Alejandro Awada, la mejor apuesta de la película "El jugador"
La película de Dan Gueller es una adaptación libre del clásico de Dostoievski. El director toma riesgos en un notable despliegue de producción y con un elenco exquisito.
En la materia prima de esta película –el clásico de Dostoievski–, yace su fuerza y debilidad. El debut de Dan Gueller es un constante encuentro y desencuentro con la demencia dostoievskiana, a veces logrando atmósferas fascinantes y otras banalizando la historia con mañas del género policial.
Adaptar El jugador o cualquier novela de Dostoievski es un salto de fe: hay en el universo del escritor ruso un sello extremo e ineludible, una impronta profundamente adherida a la plástica literaria. Dostoievski se extravía en laberintos psíquicos para explorar la conciencia de sus personajes, meditar sobre sus tormentos y contradicciones. Trasladar al cine semejante densidad requiere sabiduría cinematográfica.

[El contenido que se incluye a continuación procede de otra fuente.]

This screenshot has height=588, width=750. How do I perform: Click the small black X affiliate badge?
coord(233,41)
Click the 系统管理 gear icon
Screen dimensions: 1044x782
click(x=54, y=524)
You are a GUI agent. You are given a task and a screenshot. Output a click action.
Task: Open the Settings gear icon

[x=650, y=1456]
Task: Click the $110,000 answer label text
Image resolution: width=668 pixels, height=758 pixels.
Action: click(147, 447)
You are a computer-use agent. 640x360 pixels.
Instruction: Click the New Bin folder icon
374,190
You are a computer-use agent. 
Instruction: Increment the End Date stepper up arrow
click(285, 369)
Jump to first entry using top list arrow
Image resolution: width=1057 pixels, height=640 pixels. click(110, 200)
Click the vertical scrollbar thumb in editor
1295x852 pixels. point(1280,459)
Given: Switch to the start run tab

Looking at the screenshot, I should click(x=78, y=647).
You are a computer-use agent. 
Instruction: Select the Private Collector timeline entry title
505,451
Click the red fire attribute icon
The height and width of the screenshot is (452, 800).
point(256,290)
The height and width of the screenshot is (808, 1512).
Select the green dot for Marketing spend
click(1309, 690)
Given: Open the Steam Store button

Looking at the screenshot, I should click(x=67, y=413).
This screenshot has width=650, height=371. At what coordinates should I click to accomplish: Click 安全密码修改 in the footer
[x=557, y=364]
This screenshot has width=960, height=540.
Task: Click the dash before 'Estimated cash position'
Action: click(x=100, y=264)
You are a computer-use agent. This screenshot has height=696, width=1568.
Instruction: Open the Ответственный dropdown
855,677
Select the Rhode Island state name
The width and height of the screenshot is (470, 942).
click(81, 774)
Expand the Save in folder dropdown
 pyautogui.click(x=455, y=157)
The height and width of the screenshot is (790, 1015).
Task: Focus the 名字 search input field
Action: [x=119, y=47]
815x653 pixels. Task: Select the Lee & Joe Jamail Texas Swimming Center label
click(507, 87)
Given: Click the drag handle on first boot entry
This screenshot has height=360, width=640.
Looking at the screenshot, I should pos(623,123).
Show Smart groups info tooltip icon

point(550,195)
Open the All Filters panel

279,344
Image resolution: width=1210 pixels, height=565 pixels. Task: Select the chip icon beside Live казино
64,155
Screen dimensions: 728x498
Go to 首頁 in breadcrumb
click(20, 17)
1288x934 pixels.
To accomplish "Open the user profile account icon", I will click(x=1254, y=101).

Aquí aparece el mejor aliado del director: Alejandro Awada interpretando al célebre adicto a la ruleta. Su trabajo gestual es brillante: un rostro curtido por el tedio, una voz arrastrada, un cuerpo pesado, cargado de frustraciones, pero que aún se electrifica ante el giro de una ruleta. Y no de manera maniática: lo de Awada es microscópico, sus ojos se desenfocan y la respiración se acelera contenidamente; tan bien transmite su lucha interna que hasta podemos notar la sequedad de su boca.
Dan Gueller por momentos pierde la confianza en su actor y toma malas decisiones. Quizás la más específica sea recurrir a planos de ópticas aberrantes para expresar con la cámara aquello que el actor ya logró con su interpretación. Estos tropiezos, sin embargo, no son tan graves como sí lo es la incompatibilidad de la novela dentro de un esquema de thriller, que induce a constantes forzamientos narrativos.
En El jugador, Dostoievski satiriza a una aristocracia decadente, expectante de la muerte de una anciana cínica para acceder a su herencia. El texto encuentra agilidad en la lógica del reconocimiento social del siglo XIX, pero aquí la adaptación crea un enroque y pone como epicentro el tráfico de drogas, o todo aquello que implica meterse con narcos. Dan Gueller pretende que este vodevil de armas y cocaína coincida con el espíritu novelesco, resintiendo la verosimilitud al límite. Sólo en escenas puntuales se alcanza una magia sórdida propiamente dostoievskiana.
Allí está lo mejor de El jugador, no en su conjunto sino en casilleros puntuales como la patética pelea entre hermanos, los planos que acompañan la soledad de Awada o cada intervención del recientemente fallecido Oscar Alegre, encarnando al abuelo hastiado del que todos dependen. La agria ironía del viejo le entrega al filme esa irreverencia que hubiese necesitado de principio a fin.